Standort: fm4.ORF.at / Meldung: "Der Salon ist sehr morbidä"

Sonja EismannBerlin/Wien

Gender, Pop und Kritik. In allen Formaten.

18. 5. 2009 - 11:49

Der Salon ist sehr morbidä

Die überdrehte Performerin Frau Kraushaar aus Hamburg führt nicht nur einen Salon, sie hat auch just ihre erste Platte fertig gestellt. Weirdo-Faktor inklusive.

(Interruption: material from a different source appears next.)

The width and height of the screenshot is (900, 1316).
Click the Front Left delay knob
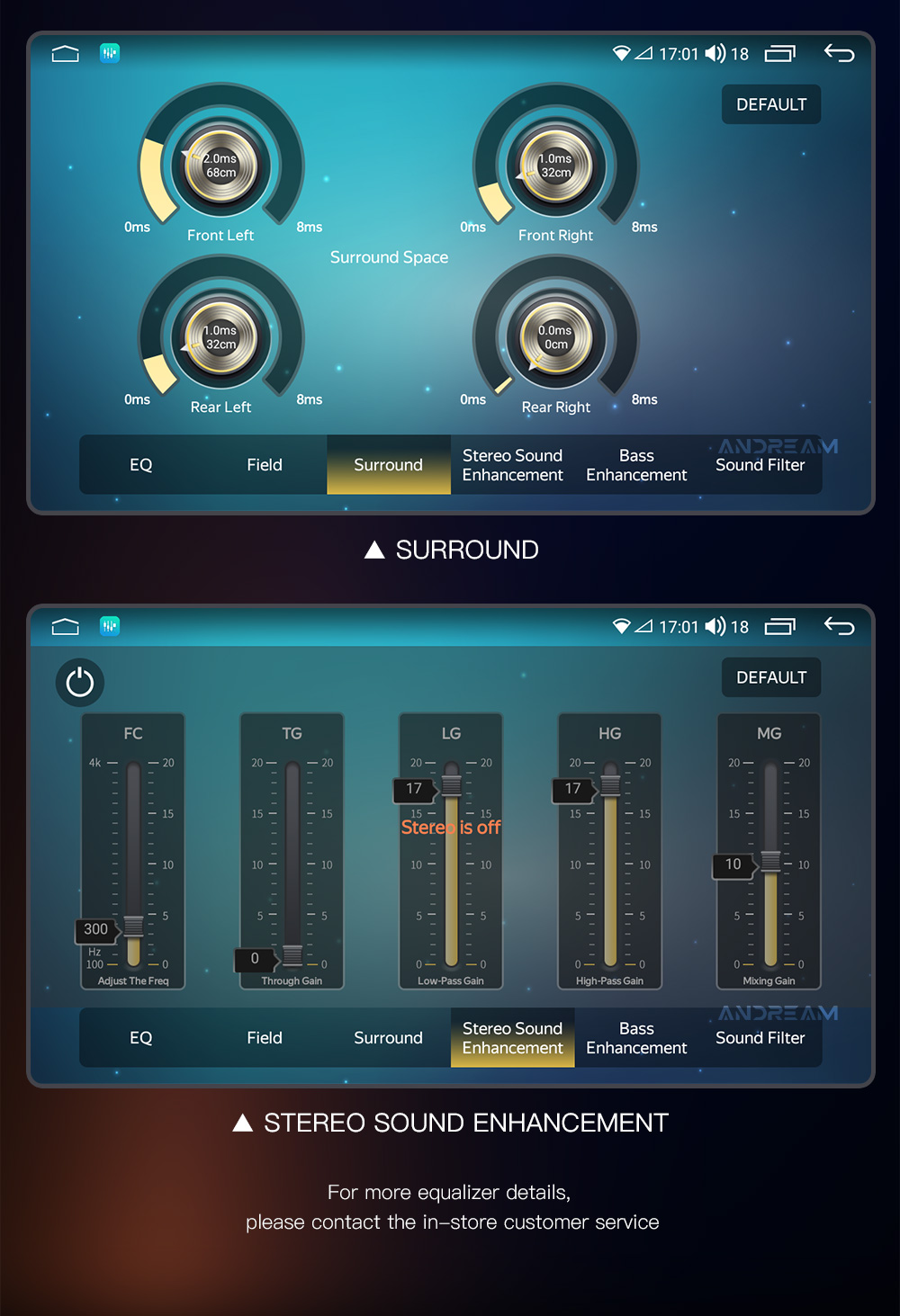[x=220, y=166]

Das Cover der CD "Le Salon Is Very Morbidä" von Frau Kraushaar

Frau Kraushaar

Das Cover - very incognito

Frau Kraushaar auf myspace

Eine CD mit Songtiteln wie "Elektroniskä Pülsä", "Muh Kuh", "Oh Gaga Oh Jeh" und "Politicki Dummes Ficki"? Und das Ganze unter dem Motto "Le salon is very morbidä?" Willkommen im Universum der Frau Kraushaar, willkommen auf ihrem ersten Album mit genau diesem Titel. Zu scheppernden Billig-Orgelbeats zwischen Polka, Techno und Ambient, merkwürdigen Tierlauten – oder sind das etwa zum Leben erwachte Comicfiguren? – und schrillen bis pluckernden Trash-Sounds singt Frau Kraushaar aus Hamburg, bürgerlich Silvia Berger, in einem eigentümlichen Sprachgemisch über die Skurrilitäten des Lebens.

Frau Kraushaar liegt mit Mikro in der Hand auf dem Boden

Frau Kraushaar

Besonders gut zu erkennen: woher der Name kommt

Frau Kraushaar live (vorerst nur in DE)

21. Mai. - Radio Z Festival, Nürnberg
22. Mai. – Pal, Köln
05. Jun. - Café Bohemian/Mediencoop, Bremen

Während man aus der Ferne manchmal schon denken musste, diese besonders für Hamburg und teilweise auch für Berlin typische Weirdo-LoFi-Musik mit ihrem so völlig eigenen Humor, die vor gut zehn Jahren massiv in unser Bewusstsein drang, sei langsam erschlafft, beweist das Treiben von Frau Kraushaar an der Schnittstelle von Musik, Performance und Kunst, dass die Szene lebt und kickt. Es sind unter anderem Namen wie Greta Schloch, Klaus Beyer, Angie Reed, Jacques Palminger, Felix Kubin und Nova Huta, die man mit dieser unerschrockenen, bewusst dilettantischen Herangehensweise an ihre wie zusammengebastelt wirkende Musikproduktion mit fantastisch-dadaistischen Texten verbindet, und es ist sicher kein Zufall, dass die beiden Letzteren auch an Frau Kraushaars Platte ordentlich mitgewerkelt haben. Weitere Unterstützung für die in Bayern aufgewachsene Deutsch-Tunesierin kam von Jim Avignon, DJ Patex, Namosh und Mauru.

Frau Kraushaar steht mit erhobenen Händen in einer Galerie vor Publikum

Frau Kraushaar

Frau Kraushaar live

Doch auch wenn überkandidelt gesungene Songzeilen wie "Cats on Crack? Muschi Muschi!" das nahe legen, geht es bei Frau Kraushaar nicht nur um lustigen Klamauk. Klar, piepsig intonierte Texte wie "Ich war schon als Kind eine Nervensäge" sind spaßig und in all ihrer Weirdness sehr eingängig, aber es gehen auch andere Register. Z.B. fast sphärische Stücke wie "Romy" mit einem zerstückelten Eintrag aus Romy Schneiders Tagebuch, oder auch das melancholische "Not Controlled", die unter der versponnenen Kraushaar’schen Komik eine große Sensibilität erkennen lassen, ohne damit die Verrücktheit der anderen Lieder zu konterkarieren. Schön, wenn beides geht, denn es gibt ja nichts Langweiligeres als monothematische Musik – und Langeweile ist nun Lady Kraushaars Sache nicht.